Трубка, скрипка и любовница (Елизавета Воронцова - император Петр III) | страница 2



Барятинский беспомощно уставился на принца Голштинского и прислонился к стене, словно ноги отказывались его нести дальше. Конечно, он – адъютант его величества и по долгу службу должен не токмо голову за него в случае чего сложить, но и повиноваться беспрекословно всякому приказанию, однако же… Голову сложить – это сколько угодно, всегда пожалуйста, а исполнять безумные государевы распоряжения – увольте! Особливо те, которые отданы не им самим.

Он, князь Барятинский, да и принц Георг тоже были свидетелями свары, вспыхнувшей нынче, 24 мая[1] 1762 года, за обедом. Обед был не простой, а парадный, на четыреста персон, и давался он высшим придворным чинам, а также иностранным послам. Причиной обеда была ратификация мирного договора с Пруссией. Договор вызвал общее недовольство, и многие за обедом силились делать хорошую мину при плохой игре, однако император Петр Федорович, который был помешан на всем прусском, пребывал в превосходнейшем настроении. Особенно оттого, что безвозмездно вернул императору Фридриху Восточную Пруссию, отвоеванную у него русскими войсками. Ну да, для друга ведь ничего не жаль!
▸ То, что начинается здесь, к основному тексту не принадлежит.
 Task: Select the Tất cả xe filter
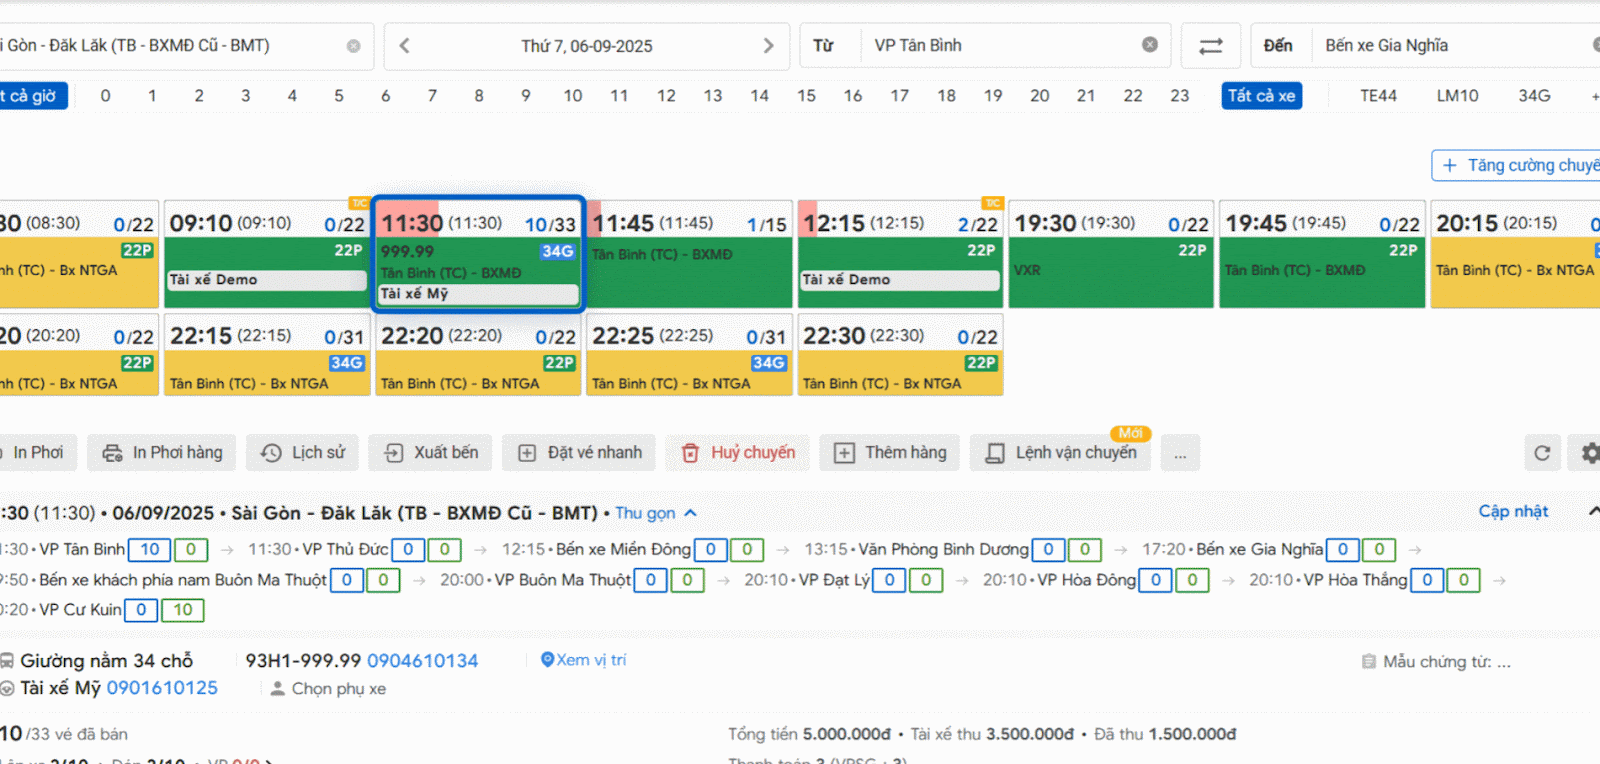(1261, 96)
Петр, желавший пить за здоровье Фридриха Великого, вдруг опомнился и предложил тост за императорскую фамилию. Все поднялись – кроме государыни Екатерины Алексеевны – и выпили стоя. Тут же Петр, заметивший непорядок и нахмурившийся, послал своего флигель-адьютанта Гудовича спросить, почему она не встала в знак уважения к его тосту. Екатерина ответила, что, коли императорская фамилия состоит только из ее мужа, сына и ее самой, она сочла церемонии излишними.
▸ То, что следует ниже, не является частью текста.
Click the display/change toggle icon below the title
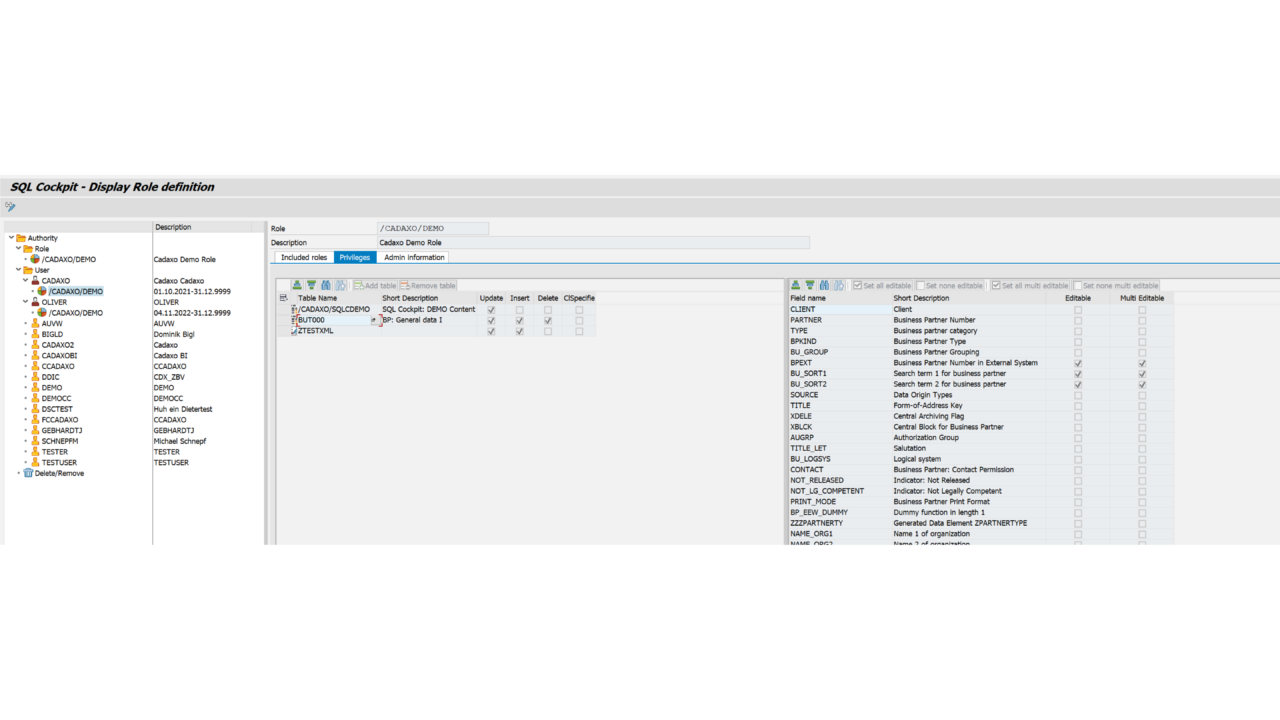The height and width of the screenshot is (720, 1280). (x=10, y=206)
Выслушав сие, император побагровел и вторично отправил Гудовича к Екатерине Алексеевне, наказав передать, что она дура, ибо два его дяди, принцы Голштинские, здесь присутствующие, тоже относятся к императорской фамилии. И тотчас, боясь, что Гудович постыдится исполнять возложенное на него премерзкое поручение, Петр привстал и, глядя на жену, во весь голос закричал:

– Дура!..

Все пирующие так и замерли. Екатерина продолжала сидеть с приклеенной улыбкой, однако в глазах у нее блеснули слезы. Наконец она нашла силы заговорить и обратилась к сидевшему рядом камергеру Александру Сергеевичу Строганову с просьбой развлечь ее каким-нибудь разговором. Строганов начал, запинаясь и чувствуя на себе недовольный взгляд императора, однако жалость к Екатерине Алексеевне взяла верх. Он был человек остроумный, краснослов, оттого оскорбленная государыня вскоре справилась со слезами и даже смогла улыбаться, пусть и с усилием.